Titel: Gesetz über die Wahlen zum Landtag des Landes Hessen (Landtagswahlgesetz - LWG)
Normgeber: Hessen
Amtliche Abkürzung: LWG
Gliederungs-Nr.: 16-4
gilt ab: 10.04.2015
Normtyp: Gesetz
gilt bis: [keine Angabe]
Fundstelle: GVBl. I 2006 S. 110 vom 08.05.2006

(1) Der Landeswahlleiter bildet einen Landeswahlausschuss, die Kreiswahlleiter bilden Kreiswahlausschüsse.

(2) 1Die Wahlausschüsse bestehen aus dem jeweiligen Wahlleiter als Vorsitzendem und sechs von ihm berufenen Wahlberechtigten als Beisitzern; in den Landeswahlausschuss sind zusätzlich zwei Richter des Hessischen Verwaltungsgerichtshofes zu berufen. 2Die Gemeindebehörde beruft für jeden Wahlbezirk einen Wahlvorstand sowie einen oder mehrere Briefwahlvorstände für die Gemeinde. 3Die Wahlvorstände bestehen aus dem Wahlvorsteher als Vorsitzendem, seinem Stellvertreter und weiteren drei bis sieben Wahlberechtigten als Beisitzern. 4Bei der Berufung der Beisitzer sind die in dem jeweiligen Bezirk vertretenen Parteien und Wählergruppen nach Möglichkeit zu berücksichtigen.

(3) 1Niemand darf in mehr als einem Wahlorgan Mitglied sein. 2Bewerber, Ersatzbewerber, Vertrauenspersonen und stellvertretende Vertrauenspersonen für Wahlvorschläge dürfen nicht zu Mitgliedern eines Wahlorgans bestellt werden.
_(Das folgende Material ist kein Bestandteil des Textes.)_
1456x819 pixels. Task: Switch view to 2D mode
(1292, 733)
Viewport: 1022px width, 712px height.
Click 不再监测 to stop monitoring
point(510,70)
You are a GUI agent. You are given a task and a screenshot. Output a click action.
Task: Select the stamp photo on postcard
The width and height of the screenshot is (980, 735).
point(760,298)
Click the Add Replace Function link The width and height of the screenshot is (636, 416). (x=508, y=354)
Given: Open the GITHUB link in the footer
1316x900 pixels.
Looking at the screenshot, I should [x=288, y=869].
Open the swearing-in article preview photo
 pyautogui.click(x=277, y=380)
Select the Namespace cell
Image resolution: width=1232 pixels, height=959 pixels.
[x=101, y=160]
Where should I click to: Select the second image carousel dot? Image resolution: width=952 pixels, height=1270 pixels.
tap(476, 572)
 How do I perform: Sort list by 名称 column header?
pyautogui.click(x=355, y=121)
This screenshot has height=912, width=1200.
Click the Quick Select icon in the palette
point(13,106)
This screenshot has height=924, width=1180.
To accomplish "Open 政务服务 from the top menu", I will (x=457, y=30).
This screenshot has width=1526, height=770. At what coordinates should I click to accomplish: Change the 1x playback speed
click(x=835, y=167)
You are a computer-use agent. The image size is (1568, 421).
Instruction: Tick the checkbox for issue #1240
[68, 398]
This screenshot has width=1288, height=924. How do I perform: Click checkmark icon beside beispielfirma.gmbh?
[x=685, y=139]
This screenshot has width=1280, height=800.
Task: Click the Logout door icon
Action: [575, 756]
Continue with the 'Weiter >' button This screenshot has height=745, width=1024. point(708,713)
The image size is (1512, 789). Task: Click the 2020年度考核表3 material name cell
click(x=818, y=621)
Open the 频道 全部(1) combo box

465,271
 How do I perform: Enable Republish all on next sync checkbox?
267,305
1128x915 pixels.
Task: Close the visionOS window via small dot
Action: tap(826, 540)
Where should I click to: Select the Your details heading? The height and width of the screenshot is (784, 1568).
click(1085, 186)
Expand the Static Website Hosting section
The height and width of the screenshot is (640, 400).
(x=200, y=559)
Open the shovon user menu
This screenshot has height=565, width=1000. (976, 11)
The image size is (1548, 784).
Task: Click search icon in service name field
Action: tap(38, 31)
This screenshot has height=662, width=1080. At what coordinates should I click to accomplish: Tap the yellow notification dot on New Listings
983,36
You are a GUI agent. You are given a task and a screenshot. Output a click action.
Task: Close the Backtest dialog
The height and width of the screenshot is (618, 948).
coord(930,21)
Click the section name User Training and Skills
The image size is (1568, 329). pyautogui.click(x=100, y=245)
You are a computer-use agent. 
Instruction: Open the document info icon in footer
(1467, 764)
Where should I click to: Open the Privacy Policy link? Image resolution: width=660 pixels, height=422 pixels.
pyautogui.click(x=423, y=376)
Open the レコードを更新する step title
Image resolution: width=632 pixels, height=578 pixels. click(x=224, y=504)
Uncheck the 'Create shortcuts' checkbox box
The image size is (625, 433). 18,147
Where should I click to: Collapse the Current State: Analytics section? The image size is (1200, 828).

(4) 1Die Gemeindebehörden sind befugt, personenbezogene Daten von Wahlberechtigten zum Zweck ihrer Berufung zu Mitgliedern von Wahlvorständen zu erheben und zu verarbeiten. 2Zu diesem Zweck dürfen personenbezogene Daten von Wahlberechtigten, die zur Tätigkeit in Wahlvorständen geeignet sind, auch für künftige Wahlen verarbeitet werden, sofern der Betroffene der Verarbeitung nicht widersprochen hat. 3Der Betroffene ist über das Widerspruchsrecht zu unterrichten. 4Im Einzelnen dürfen folgende Daten erhoben und verarbeitet werden: Name, Vorname, Geburtsdatum, Anschrift, Telefonnummern, Zahl der Berufungen zu einem Mitglied der Wahlvorstände und die dabei ausgeübte Funktion sowie die Art der Wahl, für die der Betroffene eingesetzt wurde.

(5) Daten nach § 9 Abs. 5 des Bundeswahlgesetzes können zur Sicherstellung der Wahldurchführung auch für die Berufung zu Mitgliedern von Wahlvorständen nach diesem Gesetz verwendet werden.